Method 1: Use the %matplotlib inline Magic Command

The %matplotlib inline magic command is used within an IPython environment to render Matplotlib figures directly in the browser. It’s part of the IPython kernel and enables graphical outputs from Matplotlib to be displayed inline within Jupyter Notebooks. It’s straightforward and requires no additional setup.

Here’s an example:

%matplotlib inline
import matplotlib.pyplot as plt

plt.plot([1, 2, 3, 4])
plt.ylabel('some numbers')
plt.show()

The output is a matplotlib figure presented inline in the Jupyter Notebook.

This magic command makes figures appear inline immediately after the cell that produced them. The drawback: it must be run every time you start a new notebook session.

Method 2: Set Inline Backend with IPython Configuration

For users seeking a more permanent solution, IPython’s configuration options enable setting the default backend to ‘inline’ that gets run at the start of every IPython session. This needs to be set up once, and changes persist across sessions.

Here’s an example:

from IPython.core.interactiveshell import InteractiveShell
InteractiveShell.ast_node_interactivity = "all"

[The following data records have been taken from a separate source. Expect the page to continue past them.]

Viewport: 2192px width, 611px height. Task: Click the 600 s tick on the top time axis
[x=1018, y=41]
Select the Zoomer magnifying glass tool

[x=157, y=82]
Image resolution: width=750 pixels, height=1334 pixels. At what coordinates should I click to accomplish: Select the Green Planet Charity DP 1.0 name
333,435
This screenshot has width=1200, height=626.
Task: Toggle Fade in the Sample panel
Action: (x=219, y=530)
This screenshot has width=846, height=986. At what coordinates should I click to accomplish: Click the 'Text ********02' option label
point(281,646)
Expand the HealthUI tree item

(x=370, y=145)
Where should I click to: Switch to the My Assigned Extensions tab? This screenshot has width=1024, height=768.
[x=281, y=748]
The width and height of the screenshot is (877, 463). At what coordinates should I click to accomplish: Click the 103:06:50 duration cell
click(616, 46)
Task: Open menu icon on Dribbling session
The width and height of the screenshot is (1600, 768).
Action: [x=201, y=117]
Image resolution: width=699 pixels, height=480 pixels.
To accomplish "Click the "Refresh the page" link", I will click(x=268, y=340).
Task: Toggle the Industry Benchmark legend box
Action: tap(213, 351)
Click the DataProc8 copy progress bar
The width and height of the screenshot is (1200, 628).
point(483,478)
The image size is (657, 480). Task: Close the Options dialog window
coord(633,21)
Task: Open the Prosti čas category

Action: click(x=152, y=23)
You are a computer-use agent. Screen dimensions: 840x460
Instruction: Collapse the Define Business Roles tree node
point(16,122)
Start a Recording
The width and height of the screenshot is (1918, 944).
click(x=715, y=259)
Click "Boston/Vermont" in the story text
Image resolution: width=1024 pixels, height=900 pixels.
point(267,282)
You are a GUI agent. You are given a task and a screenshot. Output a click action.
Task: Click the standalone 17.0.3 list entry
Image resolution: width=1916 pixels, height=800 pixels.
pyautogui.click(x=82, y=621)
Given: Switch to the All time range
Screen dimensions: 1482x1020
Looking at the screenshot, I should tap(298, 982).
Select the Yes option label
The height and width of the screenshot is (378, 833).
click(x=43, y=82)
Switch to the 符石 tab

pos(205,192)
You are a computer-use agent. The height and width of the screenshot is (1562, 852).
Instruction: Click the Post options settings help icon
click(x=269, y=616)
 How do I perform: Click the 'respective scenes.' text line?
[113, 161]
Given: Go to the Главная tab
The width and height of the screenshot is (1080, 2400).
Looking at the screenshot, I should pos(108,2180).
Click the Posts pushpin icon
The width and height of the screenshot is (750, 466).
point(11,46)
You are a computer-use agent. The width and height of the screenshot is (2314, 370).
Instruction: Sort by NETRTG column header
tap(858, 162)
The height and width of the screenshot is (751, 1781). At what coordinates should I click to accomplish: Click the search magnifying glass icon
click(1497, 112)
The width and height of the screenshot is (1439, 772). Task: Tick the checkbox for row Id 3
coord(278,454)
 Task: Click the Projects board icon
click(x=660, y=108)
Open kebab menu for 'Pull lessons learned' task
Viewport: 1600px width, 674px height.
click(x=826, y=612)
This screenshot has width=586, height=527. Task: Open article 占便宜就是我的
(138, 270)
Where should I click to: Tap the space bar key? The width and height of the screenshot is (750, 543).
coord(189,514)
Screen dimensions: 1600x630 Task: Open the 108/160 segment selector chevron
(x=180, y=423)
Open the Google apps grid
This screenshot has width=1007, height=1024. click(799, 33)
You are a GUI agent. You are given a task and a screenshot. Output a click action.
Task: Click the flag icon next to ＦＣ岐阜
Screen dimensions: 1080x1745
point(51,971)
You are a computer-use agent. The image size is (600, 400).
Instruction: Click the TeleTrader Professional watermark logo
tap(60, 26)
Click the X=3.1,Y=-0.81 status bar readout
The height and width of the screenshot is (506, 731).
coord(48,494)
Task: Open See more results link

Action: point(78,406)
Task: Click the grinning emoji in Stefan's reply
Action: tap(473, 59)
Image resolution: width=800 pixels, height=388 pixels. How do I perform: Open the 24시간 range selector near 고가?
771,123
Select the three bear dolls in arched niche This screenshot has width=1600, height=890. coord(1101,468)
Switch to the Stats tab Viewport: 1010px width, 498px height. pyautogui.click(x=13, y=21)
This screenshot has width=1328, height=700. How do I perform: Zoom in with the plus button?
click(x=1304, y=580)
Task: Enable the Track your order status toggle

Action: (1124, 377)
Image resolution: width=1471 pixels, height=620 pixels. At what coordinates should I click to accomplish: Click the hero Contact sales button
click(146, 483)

# This can be added to your ipython_config.py file:
c = get_config()
c.InteractiveShellApp.matplotlib = 'inline'

With this configuration, the IPython kernel will default to display Matplotlib figures inline.

This method configures IPython at a system level, meaning you don’t need to run %matplotlib inline explicitly. However, altering system-wide configuration might not be preferable for all users.

Method 3: Embed Inline Backend in the Notebook Metadata

Another approach is to embed configuration settings into the metadata of your Jupyter Notebook, dictating that Matplotlib inline backend be used for any session with that specific notebook.

Here’s an example:

{
 "cells": [
  ...
 ],
 "metadata": {
  "kernelspec": {
   ...
  },
  "language_info": {
   ...
  },
  "matplotlib": {
   "inline": true
  }
 },
 "nbformat": 4,
 "nbformat_minor": 2
}

With this metadata set, Jupyter will automatically use the inline backend for Matplotlib when the notebook is opened.

This method provides the convenience of not running additional commands at the start of each session, but only applies to individual notebooks rather than globally.

Method 4: Startup Files for IPython Profiles

IPython profiles can contain startup files that execute when a new IPython session is started. Creating a startup file dedicated to setting the Matplotlib backend to inline will eliminate the need for manual input each time.

Here’s an example:

# File: ~/.ipython/profile_default/startup/00-inline-matplotlib.py

import matplotlib
matplotlib.use('inline')

Upon initialization of the IPython session, Matplotlib is configured to display figures inline.

This method offers a balance, applying settings at start time without modifying system-wide settings, but is not as granular as configuring individual notebooks.

Bonus One-Liner Method 5: Executing Inline Magic inside a Python Script

For an in-between solution, you may include the inline magic command directly into your Python scripts which are run in a Jupyter Notebook environment, allowing for more dynamic control.

Here’s an example:

get_ipython().run_line_magic('matplotlib', 'inline')

This line of code, when included in a Python script, triggers the IPython environment to render Matplotlib output inline.

This one-liner is a good hack for script-based workflows, but it couples your code to the IPython environment, which may affect portability.

Summary/Discussion

  • Method 1: IPython Magic Command. Easy to use. Non-persistent.
  • Method 2: IPython Configuration. Persistent across sessions. Requires initial setup.
  • Method 3: Notebook Metadata. Configuration is notebook-specific. Transparent to the user.
  • Method 4: IPython Startup Files. Semi-global setting. It does not affect the system-wide configuration.
  • Method 5: Python Script Inline Magic. Dynamic and script-based. Tightly couples code with the Jupyter environment.